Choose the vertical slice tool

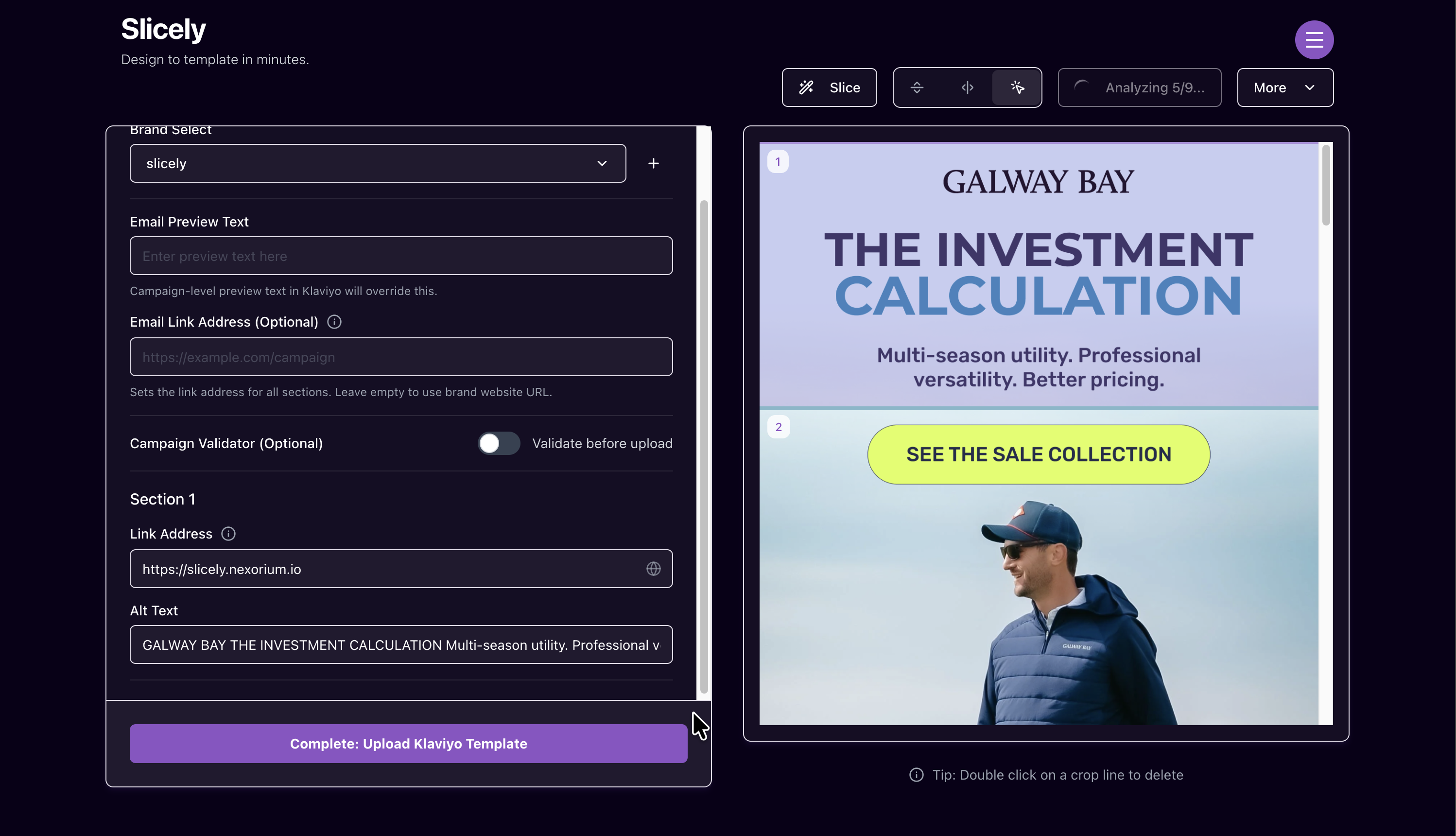[x=967, y=87]
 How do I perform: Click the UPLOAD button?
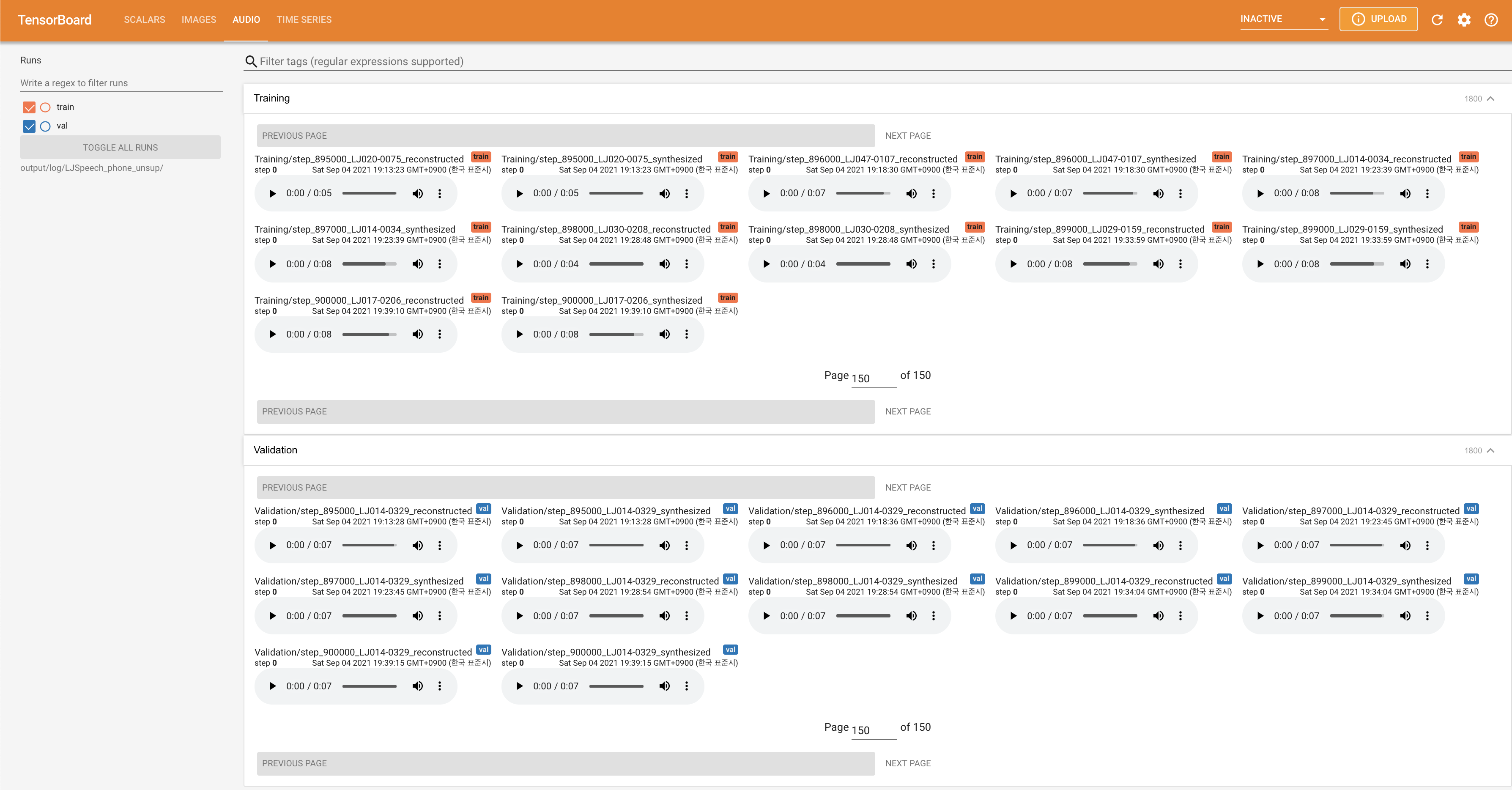point(1378,19)
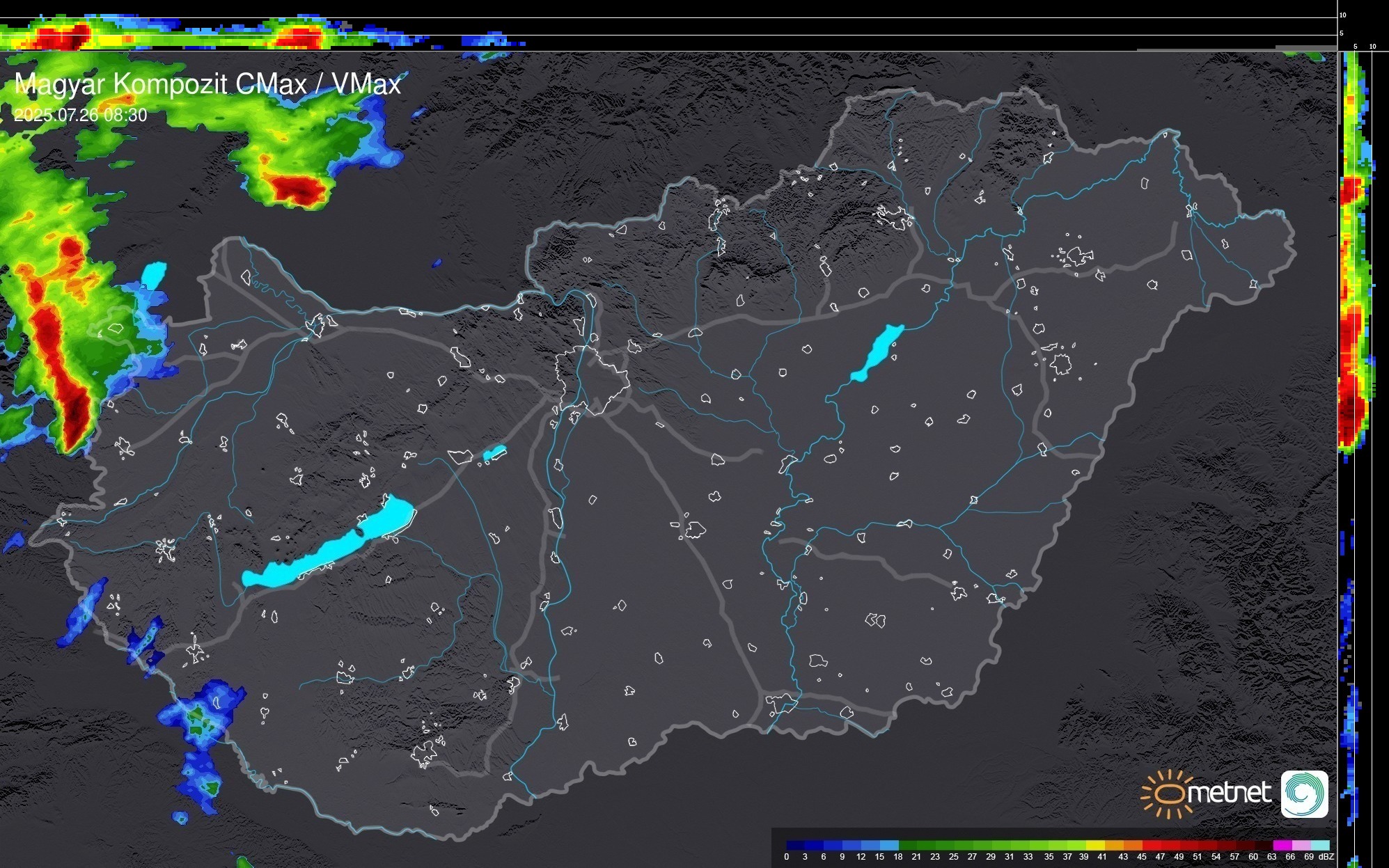Viewport: 1389px width, 868px height.
Task: Click the yellow 39 dBZ legend swatch
Action: (1095, 845)
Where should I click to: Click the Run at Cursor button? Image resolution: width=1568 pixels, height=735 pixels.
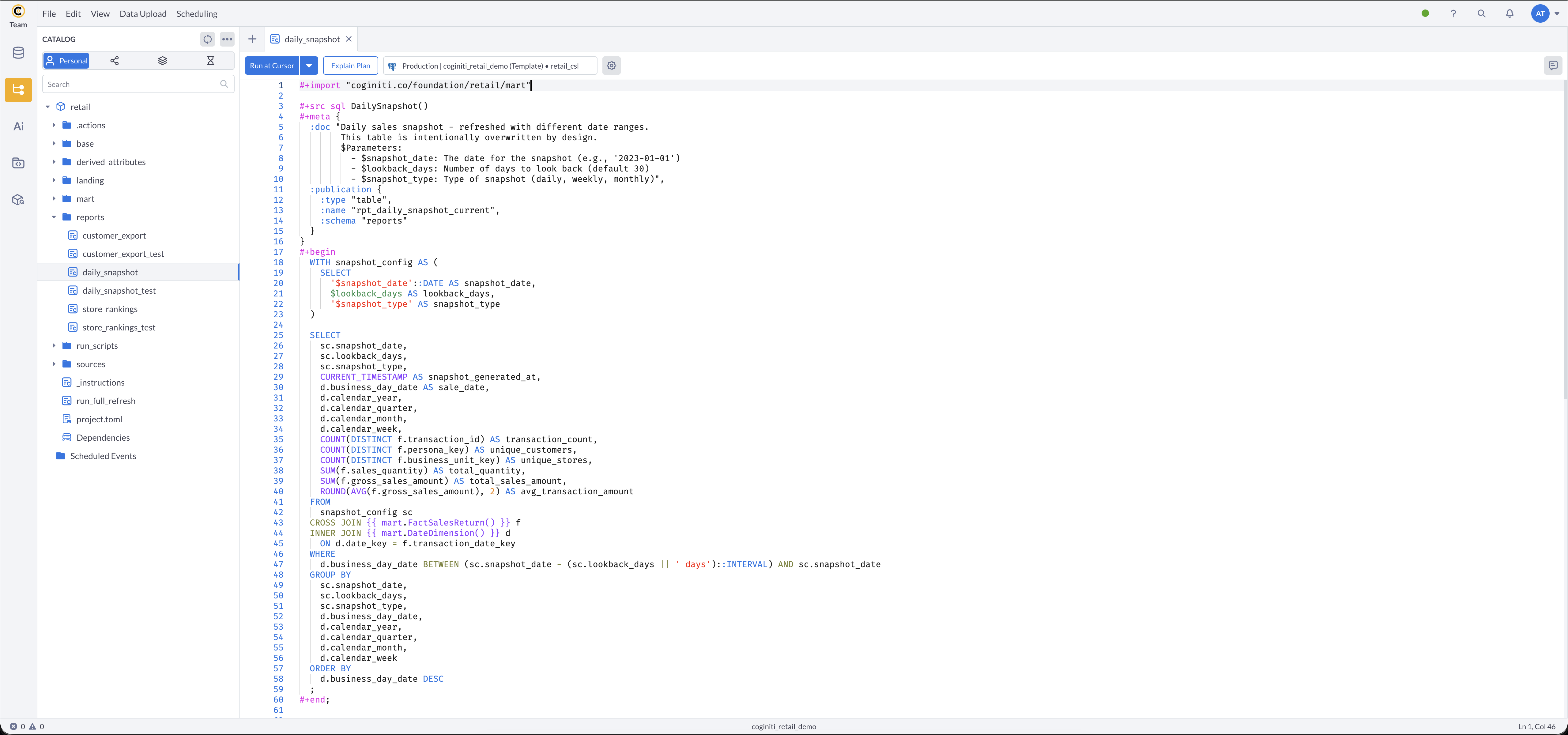271,66
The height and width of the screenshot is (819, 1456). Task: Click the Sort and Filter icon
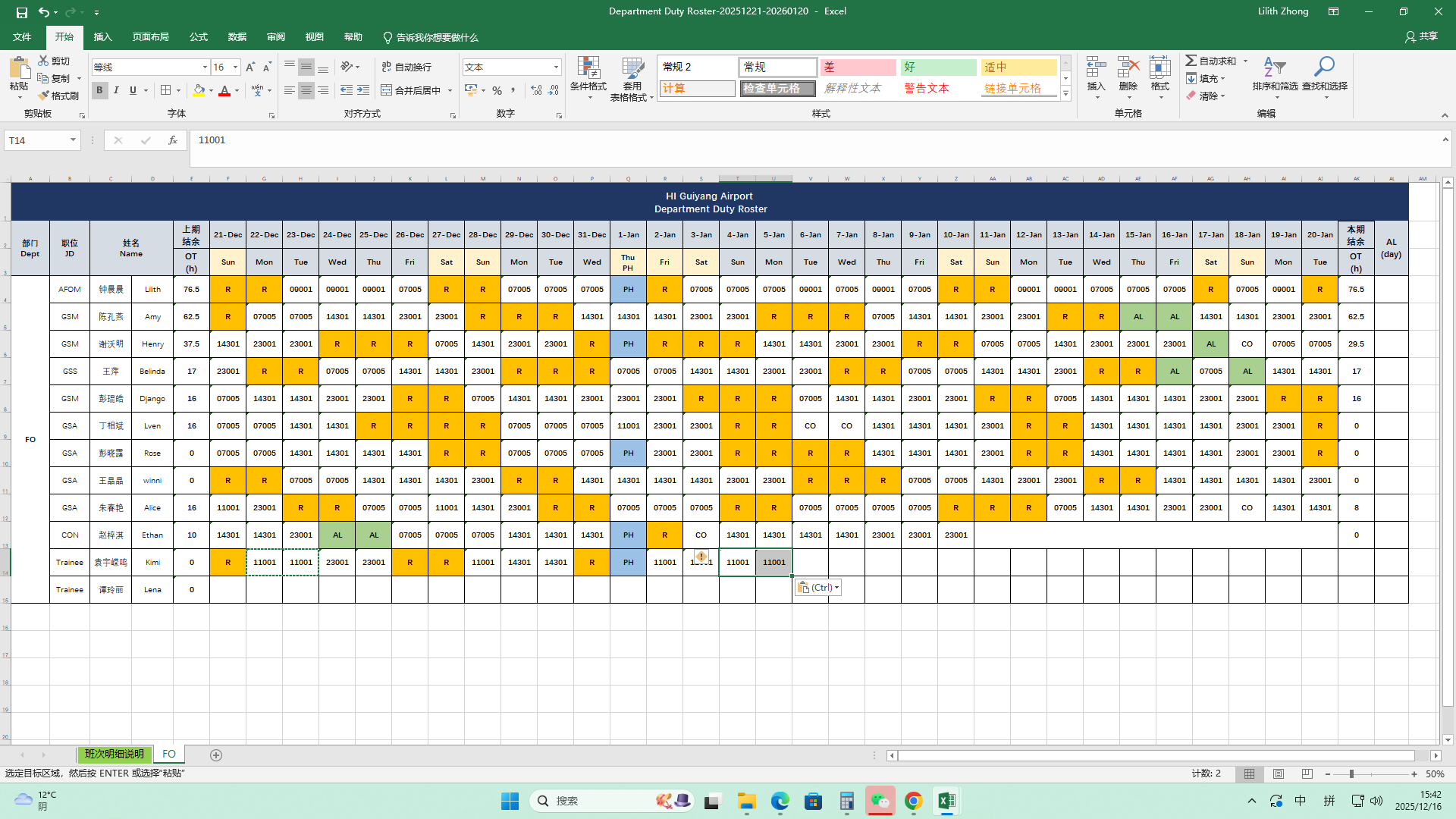[1275, 68]
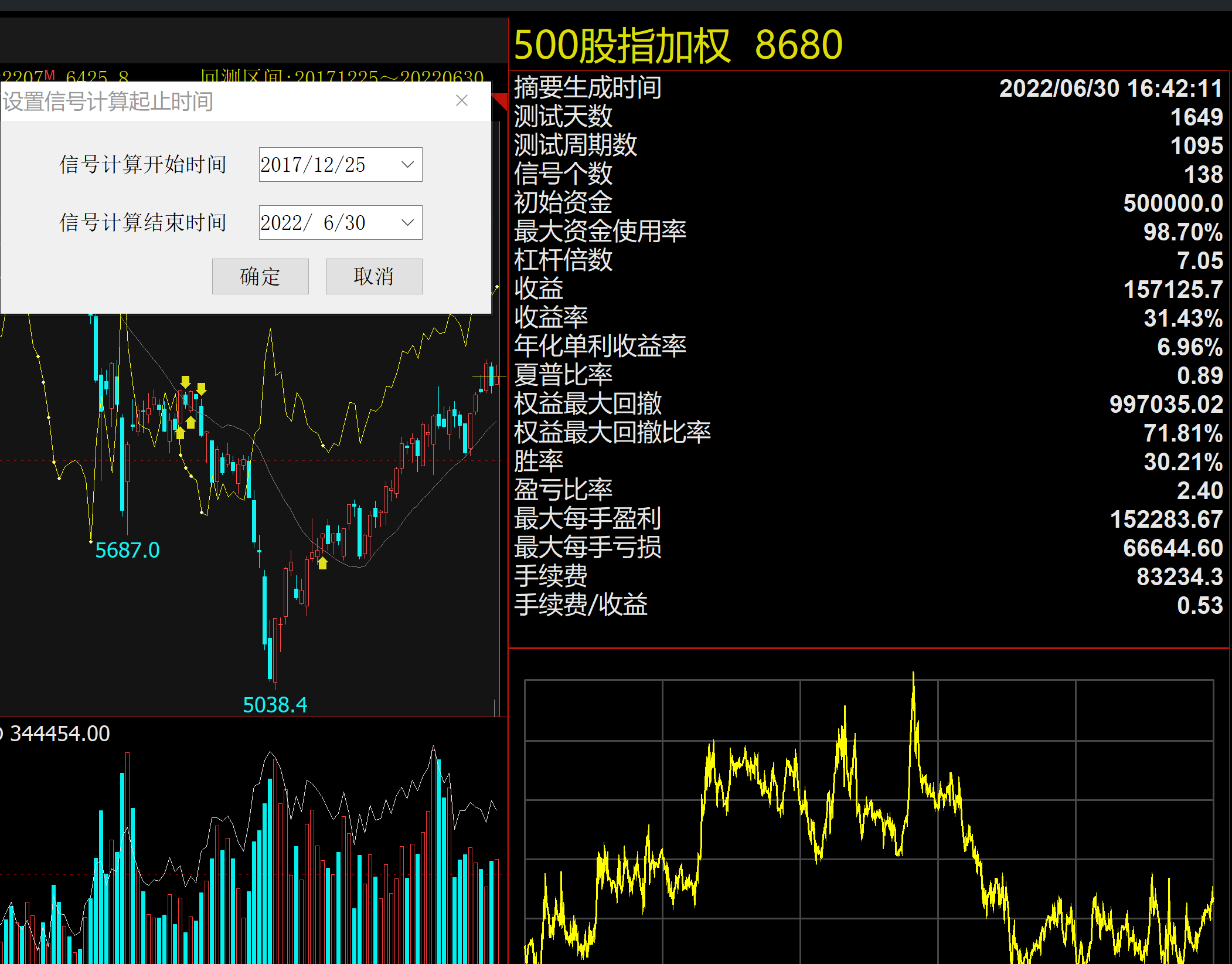Select day 30 in end date field
Image resolution: width=1232 pixels, height=964 pixels.
355,223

> Problem requirements
Please repeat the records above word for word, and do not include the pictures.

> Written solution
Choose the vertical slice tool

[x=967, y=87]
 How do I perform: Click the UPLOAD button?
point(1378,19)
Viewport: 1389px width, 868px height.
Task: Click the yellow 39 dBZ legend swatch
Action: (1095, 845)
Where should I click to: Click the Run at Cursor button? Image resolution: width=1568 pixels, height=735 pixels.
271,66
The height and width of the screenshot is (819, 1456). Task: Click the Sort and Filter icon
[1275, 68]
Select day 30 in end date field
Image resolution: width=1232 pixels, height=964 pixels.
355,223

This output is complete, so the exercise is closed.